Text and item location lines:
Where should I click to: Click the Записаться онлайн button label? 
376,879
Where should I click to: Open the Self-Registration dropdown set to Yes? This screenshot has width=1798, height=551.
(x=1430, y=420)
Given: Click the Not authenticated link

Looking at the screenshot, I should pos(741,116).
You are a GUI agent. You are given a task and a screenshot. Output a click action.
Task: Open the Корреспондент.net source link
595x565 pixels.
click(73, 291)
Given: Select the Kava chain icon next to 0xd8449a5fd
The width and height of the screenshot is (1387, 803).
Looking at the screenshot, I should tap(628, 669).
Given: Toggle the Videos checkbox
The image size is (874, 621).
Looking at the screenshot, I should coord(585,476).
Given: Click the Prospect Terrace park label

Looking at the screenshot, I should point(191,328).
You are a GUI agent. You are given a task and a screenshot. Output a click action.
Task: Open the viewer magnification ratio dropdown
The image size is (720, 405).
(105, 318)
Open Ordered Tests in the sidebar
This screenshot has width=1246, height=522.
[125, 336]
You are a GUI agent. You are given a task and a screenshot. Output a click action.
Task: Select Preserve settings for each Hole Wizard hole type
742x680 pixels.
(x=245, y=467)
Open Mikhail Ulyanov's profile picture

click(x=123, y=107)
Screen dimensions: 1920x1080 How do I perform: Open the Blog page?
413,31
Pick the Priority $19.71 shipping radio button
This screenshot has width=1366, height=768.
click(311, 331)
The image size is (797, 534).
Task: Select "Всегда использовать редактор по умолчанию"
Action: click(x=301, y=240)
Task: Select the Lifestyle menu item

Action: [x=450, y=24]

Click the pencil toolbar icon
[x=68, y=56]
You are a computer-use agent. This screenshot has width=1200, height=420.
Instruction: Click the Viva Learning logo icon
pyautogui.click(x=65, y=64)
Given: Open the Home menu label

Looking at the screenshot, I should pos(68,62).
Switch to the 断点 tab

• _The exercise_: Reproduce every one of the lines above verbatim, with no changes.

• _Solution to this exercise_:
Where should I click to: Click the Записаться онлайн button label? 
376,879
Where should I click to: Open the Self-Registration dropdown set to Yes? This screenshot has width=1798, height=551.
(x=1430, y=420)
Given: Click the Not authenticated link

Looking at the screenshot, I should pos(741,116).
You are a GUI agent. You are given a task and a screenshot. Output a click action.
Task: Open the Корреспондент.net source link
595x565 pixels.
click(73, 291)
Given: Select the Kava chain icon next to 0xd8449a5fd
The width and height of the screenshot is (1387, 803).
Looking at the screenshot, I should tap(628, 669).
Given: Toggle the Videos checkbox
The image size is (874, 621).
Looking at the screenshot, I should coord(585,476).
Given: Click the Prospect Terrace park label

Looking at the screenshot, I should point(191,328).
You are a GUI agent. You are given a task and a screenshot. Output a click action.
Task: Open the viewer magnification ratio dropdown
The image size is (720, 405).
(105, 318)
Open Ordered Tests in the sidebar
This screenshot has width=1246, height=522.
[125, 336]
You are a GUI agent. You are given a task and a screenshot. Output a click action.
Task: Select Preserve settings for each Hole Wizard hole type
742x680 pixels.
(x=245, y=467)
Open Mikhail Ulyanov's profile picture

click(x=123, y=107)
Screen dimensions: 1920x1080 How do I perform: Open the Blog page?
413,31
Pick the Priority $19.71 shipping radio button
This screenshot has width=1366, height=768.
click(311, 331)
The image size is (797, 534).
Task: Select "Всегда использовать редактор по умолчанию"
Action: click(x=301, y=240)
Task: Select the Lifestyle menu item

Action: [x=450, y=24]

Click the pencil toolbar icon
[x=68, y=56]
You are a computer-use agent. This screenshot has width=1200, height=420.
Instruction: Click the Viva Learning logo icon
pyautogui.click(x=65, y=64)
Given: Open the Home menu label

Looking at the screenshot, I should pos(68,62).
Switch to the 断点 tab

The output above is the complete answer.